Problem to solve:
Your answer must be the exact lines from the one holding "Task: Click the horizontal" through the end of the entries, with no pictures.

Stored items
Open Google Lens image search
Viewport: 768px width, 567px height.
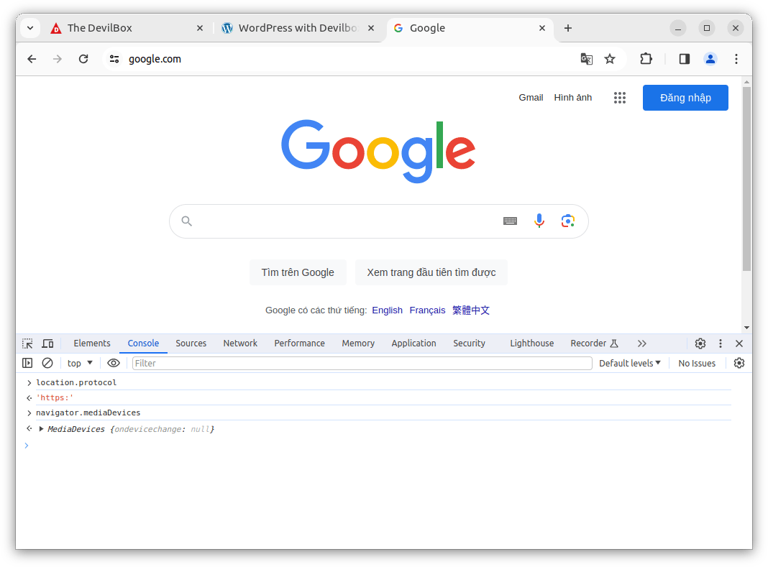[567, 221]
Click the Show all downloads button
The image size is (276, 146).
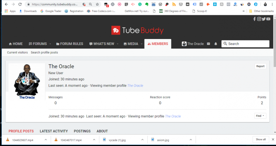pyautogui.click(x=260, y=139)
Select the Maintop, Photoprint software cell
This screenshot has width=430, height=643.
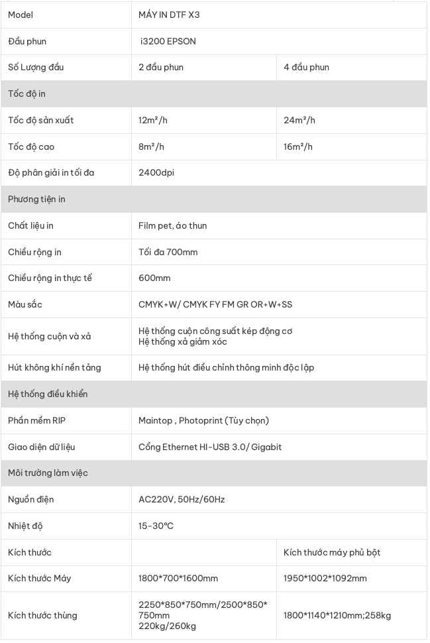[279, 421]
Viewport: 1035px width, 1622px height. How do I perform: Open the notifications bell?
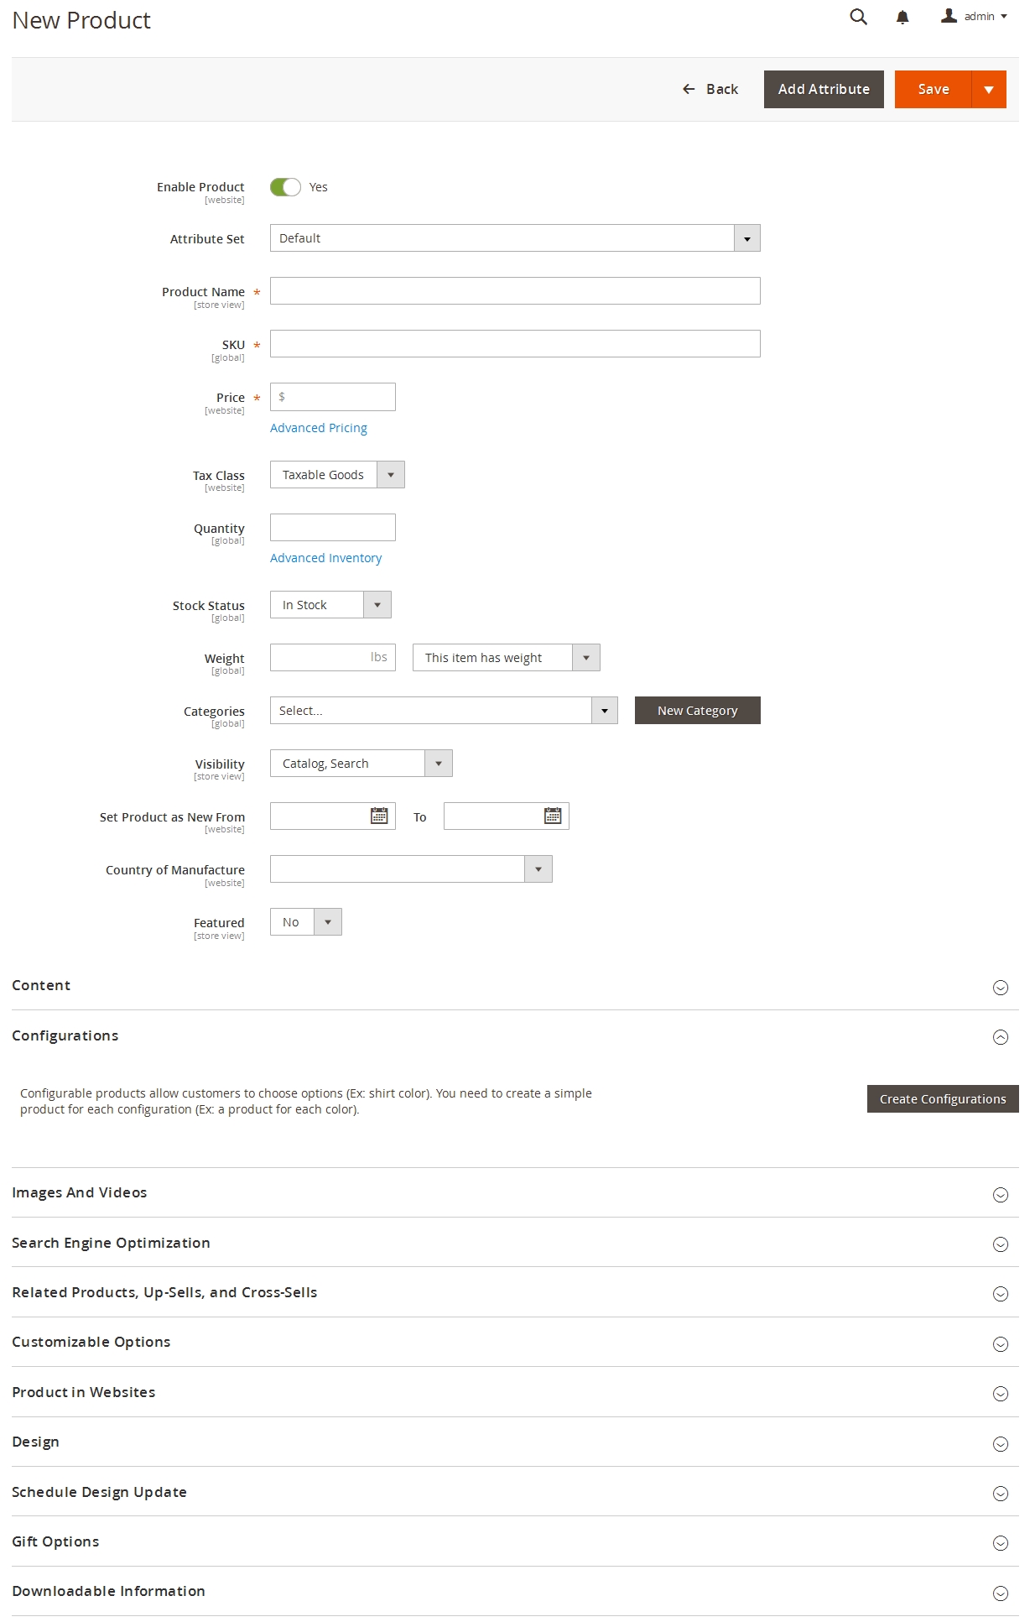(902, 18)
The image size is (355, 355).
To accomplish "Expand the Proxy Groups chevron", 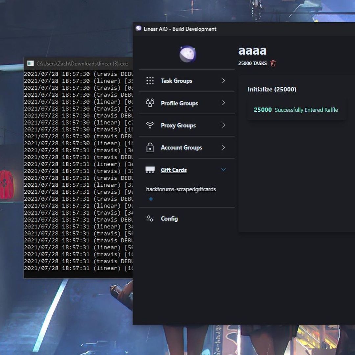I will 224,125.

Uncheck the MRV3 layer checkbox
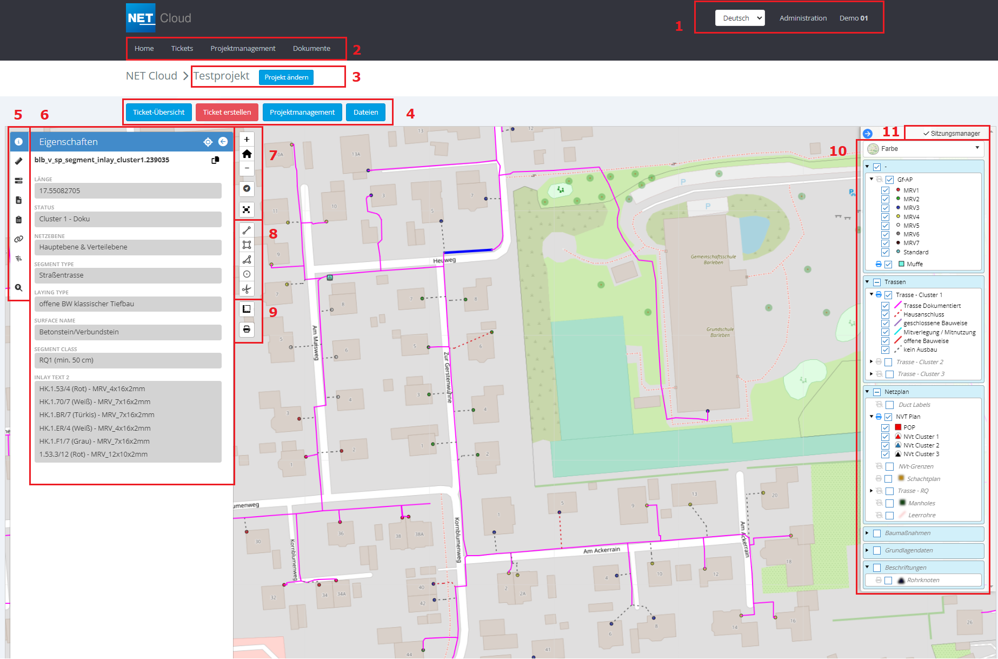point(885,208)
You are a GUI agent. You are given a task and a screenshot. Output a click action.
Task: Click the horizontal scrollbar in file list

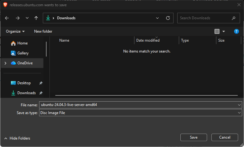click(x=147, y=95)
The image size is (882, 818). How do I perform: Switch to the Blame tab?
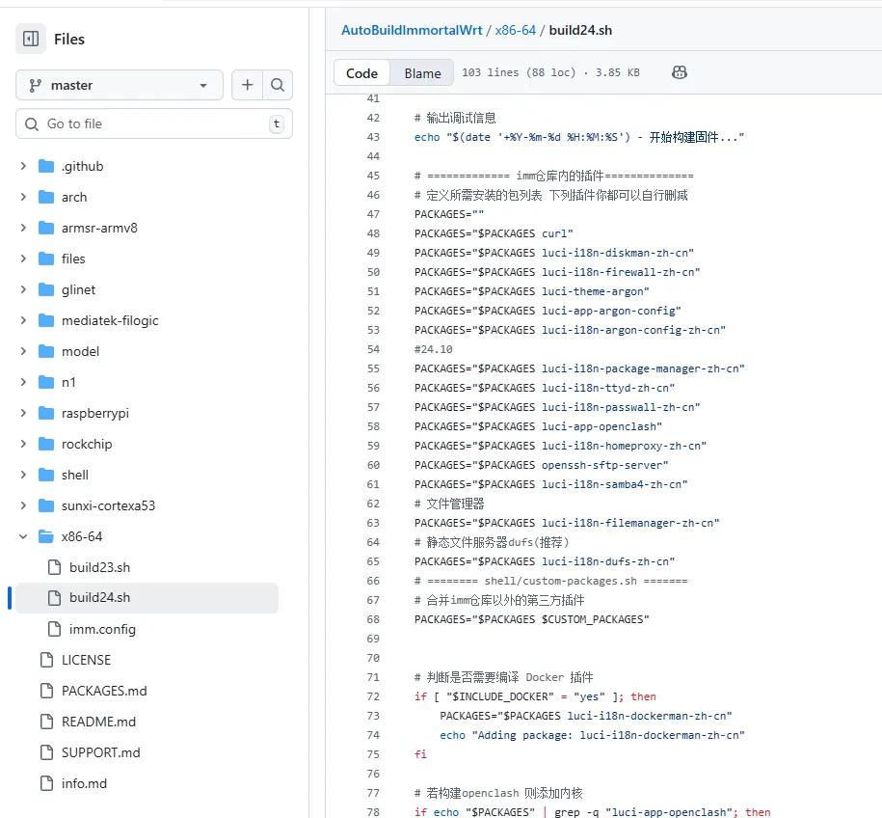click(x=422, y=73)
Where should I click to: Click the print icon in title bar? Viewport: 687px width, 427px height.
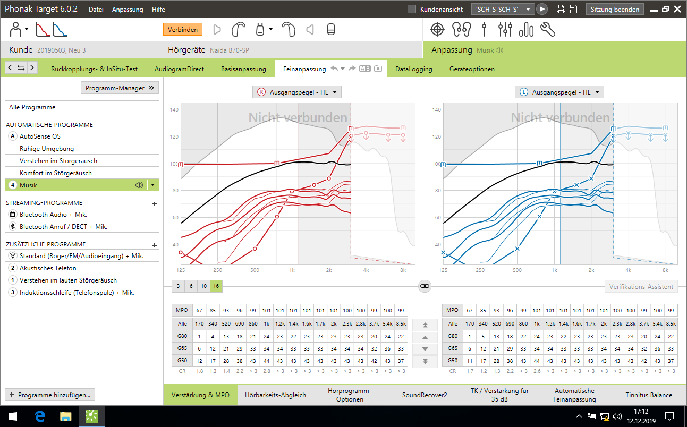coord(561,9)
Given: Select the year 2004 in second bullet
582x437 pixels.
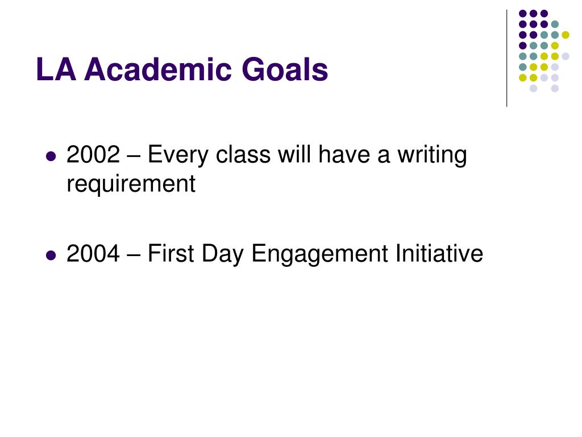Looking at the screenshot, I should point(93,253).
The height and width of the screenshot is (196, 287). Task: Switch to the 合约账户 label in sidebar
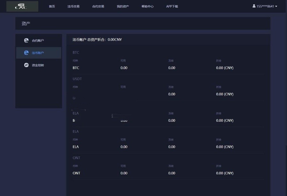click(38, 40)
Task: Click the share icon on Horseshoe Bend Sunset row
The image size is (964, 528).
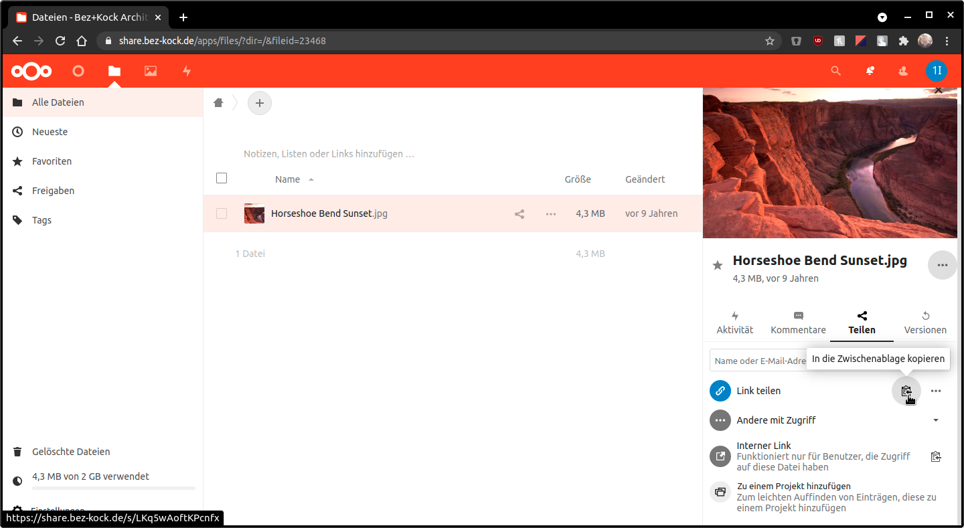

Result:
Task: Click the horizontal scrollbar in file list

click(x=147, y=95)
The image size is (882, 818). How do I perform: Switch to the Blame tab?
click(x=422, y=73)
Where should I click to: Click the print icon in title bar? Viewport: 687px width, 427px height.
coord(561,9)
Given: Select the year 2004 in second bullet
582x437 pixels.
Looking at the screenshot, I should point(93,253).
The height and width of the screenshot is (196, 287). Task: Switch to the 合约账户 label in sidebar
click(38, 40)
Task: Click the share icon on Horseshoe Bend Sunset row
The image size is (964, 528).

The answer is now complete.